Ceci explique la forte demande de semences de NERICA. "La demande en semences de NERICA ne fait qu’augmenter chaque année. En cette première saison de 2008, nous les semenciers de Bagré avons produit environ 24 tonnes de semences", confie à IPS, Gouba Bomini, président de l’association des semenciers de Bagré.
A raison de 45 kilogrammes de semences pour emblaver une superficie d’un hectare de riz, explique-t-il avec IPS, on peut dire que les producteurs de Bagré ont cultivé, pour la première saison de 2008, environ 533 hectares de NERICA.
Au regard du rendement moyen du NERICA qui est de sept tonnes à l’hectare, les producteurs peuvent récolter mieux s’ils ont utilisé les engrais spécifiques. Ils peuvent espérer, pour la première récolte de 2008 — ils en font deux par an — un rendement minimum de 3.731 tonnes de NERICA. Une saison peut durer environ six mois, mais quatre mois suffisent à cette variété pour mûrir.
Le NERICA se vend sur le marché entre 250 et 300 francs CFA le kilo (entre 0,5 et 0,7 dollar environ) tout comme le riz importé. Pour un hectare de NERICA cultivé, Kabiné Dassoumané, un producteur de Bagré affirme qu’il gagne un "bénéfice net d’environ 200.000 FCFA" (environ 476 dollars).
"A ce rythme, le Burkina Faso sera autosuffisant en riz d’ici à la fin 2009", affirme Dr Zacharie Segda, un pédologue agro-économiste en service à l’Institut de l’environnement et de recherches agricoles (INERA).

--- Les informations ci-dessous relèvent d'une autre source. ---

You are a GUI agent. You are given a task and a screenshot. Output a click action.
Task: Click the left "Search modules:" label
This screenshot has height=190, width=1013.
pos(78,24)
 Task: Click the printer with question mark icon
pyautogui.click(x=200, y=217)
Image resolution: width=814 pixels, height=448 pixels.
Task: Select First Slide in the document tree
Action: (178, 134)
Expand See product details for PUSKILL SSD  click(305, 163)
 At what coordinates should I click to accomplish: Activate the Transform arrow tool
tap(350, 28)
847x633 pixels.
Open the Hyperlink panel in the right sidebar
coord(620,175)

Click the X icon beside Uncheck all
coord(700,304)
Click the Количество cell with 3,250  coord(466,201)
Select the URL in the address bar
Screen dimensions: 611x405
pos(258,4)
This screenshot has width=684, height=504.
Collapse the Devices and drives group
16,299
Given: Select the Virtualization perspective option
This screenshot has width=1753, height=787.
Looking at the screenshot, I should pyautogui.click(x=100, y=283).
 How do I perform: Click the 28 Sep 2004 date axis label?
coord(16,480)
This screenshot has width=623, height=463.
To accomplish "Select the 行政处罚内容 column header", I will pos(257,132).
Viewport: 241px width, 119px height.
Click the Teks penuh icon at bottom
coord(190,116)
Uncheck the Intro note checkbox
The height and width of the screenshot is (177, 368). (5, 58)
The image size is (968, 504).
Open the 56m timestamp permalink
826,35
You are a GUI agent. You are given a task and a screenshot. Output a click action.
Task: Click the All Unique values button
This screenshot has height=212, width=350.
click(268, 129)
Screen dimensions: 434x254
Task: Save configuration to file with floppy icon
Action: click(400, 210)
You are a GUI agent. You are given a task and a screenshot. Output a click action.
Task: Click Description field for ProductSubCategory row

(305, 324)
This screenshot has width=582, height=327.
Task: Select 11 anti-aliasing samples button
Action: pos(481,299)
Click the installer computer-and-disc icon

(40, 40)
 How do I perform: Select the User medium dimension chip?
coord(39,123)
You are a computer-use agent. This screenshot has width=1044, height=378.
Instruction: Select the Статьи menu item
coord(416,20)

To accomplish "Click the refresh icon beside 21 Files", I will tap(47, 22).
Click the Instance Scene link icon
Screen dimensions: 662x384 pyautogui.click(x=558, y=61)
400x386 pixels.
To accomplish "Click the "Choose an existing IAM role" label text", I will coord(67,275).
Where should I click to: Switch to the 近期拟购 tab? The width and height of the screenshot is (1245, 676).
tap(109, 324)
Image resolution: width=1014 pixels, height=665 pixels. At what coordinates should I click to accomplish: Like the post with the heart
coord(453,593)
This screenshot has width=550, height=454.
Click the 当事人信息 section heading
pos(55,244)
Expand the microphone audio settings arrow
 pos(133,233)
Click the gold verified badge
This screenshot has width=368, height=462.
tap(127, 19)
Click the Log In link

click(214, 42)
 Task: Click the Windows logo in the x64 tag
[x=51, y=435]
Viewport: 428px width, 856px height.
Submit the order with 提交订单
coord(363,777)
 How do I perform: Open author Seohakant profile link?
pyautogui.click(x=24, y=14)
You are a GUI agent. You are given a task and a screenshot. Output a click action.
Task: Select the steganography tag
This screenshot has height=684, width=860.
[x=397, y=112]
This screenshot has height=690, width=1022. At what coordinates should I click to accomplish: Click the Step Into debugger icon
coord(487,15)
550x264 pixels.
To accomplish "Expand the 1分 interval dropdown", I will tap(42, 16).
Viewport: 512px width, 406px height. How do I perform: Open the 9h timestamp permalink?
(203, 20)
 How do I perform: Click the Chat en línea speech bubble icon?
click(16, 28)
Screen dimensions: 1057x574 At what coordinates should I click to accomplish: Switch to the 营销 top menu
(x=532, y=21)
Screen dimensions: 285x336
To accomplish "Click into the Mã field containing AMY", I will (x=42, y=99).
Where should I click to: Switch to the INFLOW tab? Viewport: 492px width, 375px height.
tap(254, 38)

Le Burkina "importe chaque année environ 300.000 tonnes de riz pour sa consommation locale pour une dépense chiffrée à quelque 40 milliards FCFA" (environ 95,2 millions de dollars), a indiqué Segda, ajoutant : "Un milliard (2,3 millions de dollars) seulement de cette somme suffirait pour développer le NERICA et donner au Burkina son autosuffisance en riz".
L’Etat burkinabé prévoit de porter les superficies irriguées, grâce au barrage de Bagré, à 30.000 hectares, les étendant jusqu’à la frontière avec le Ghana, au sud du pays, explique Segda.
Toutefois, le NERICA produit à Bagré est une variété des bas-fonds, différente de celle qui se cultive dans d’autres pays voisins du Burkina Faso, en Afrique de l’ouest. Par exemple au Bénin, le NERICA a enthousiasmé les producteurs parce que la variété qui leur est proposée n’a pas besoin de bas-fonds pour pousser. Elle peut se cultiver sur une terre ferme arrosée par la pluie, comme le maïs.
Les difficultés de la filière du riz, selon Segda, c’est qu’elle "n’est pas encore très bien organisée comme la filière du coton, par exemple". Les producteurs ne disposent pas d’engrais spécifiques au NERICA et la filière ne bénéficie pas encore de toute l’attention requise de la part de l’Etat burkinabé.
Le gouvernement burkinabé a affecté en 2008, par exemple, environ 15,4 millions de dollars au secteur du coton, et presque rien au NERICA, déplore Segda.
En outre, la plupart des producteurs travaillent encore à la main et les pieds nus dans les rizières. "Seuls les plus fortunés d’entre nous travaillent à la charrue et portent des bottes", se plaint Mahamoudou. "Et quand la maladie arrive, on dit que c’est Dieu qui l’envoie ; on ne pense pas que c’est la rizière qui nous rend malades", ironise-t-il.
Et pourtant, les résultats obtenus à Bagré ont déjà convaincu des institutions internationales qui comptent utiliser les réalisations de Bagré pour plaider pour une meilleure assistance à l’Afrique, notamment au cours de la prochaine conférence des chefs d’Etat d’Afrique et du Japon, prévue à Yokohama, au Japon, vers la fin de mai prochain.
"Ce que j’ai vu ici à Bagré est très impressionnant. Cela s’inscrit parfaitement dans cette perspective d’une Afrique qui gagne, une Afrique qui donne des résultats et qui montre qu’elle est en marche", se réjouit Nicholas Gouede, spécialiste de programme auprès de la Conférence internationale de Tokyo sur le développement de l’Afrique (TICAD).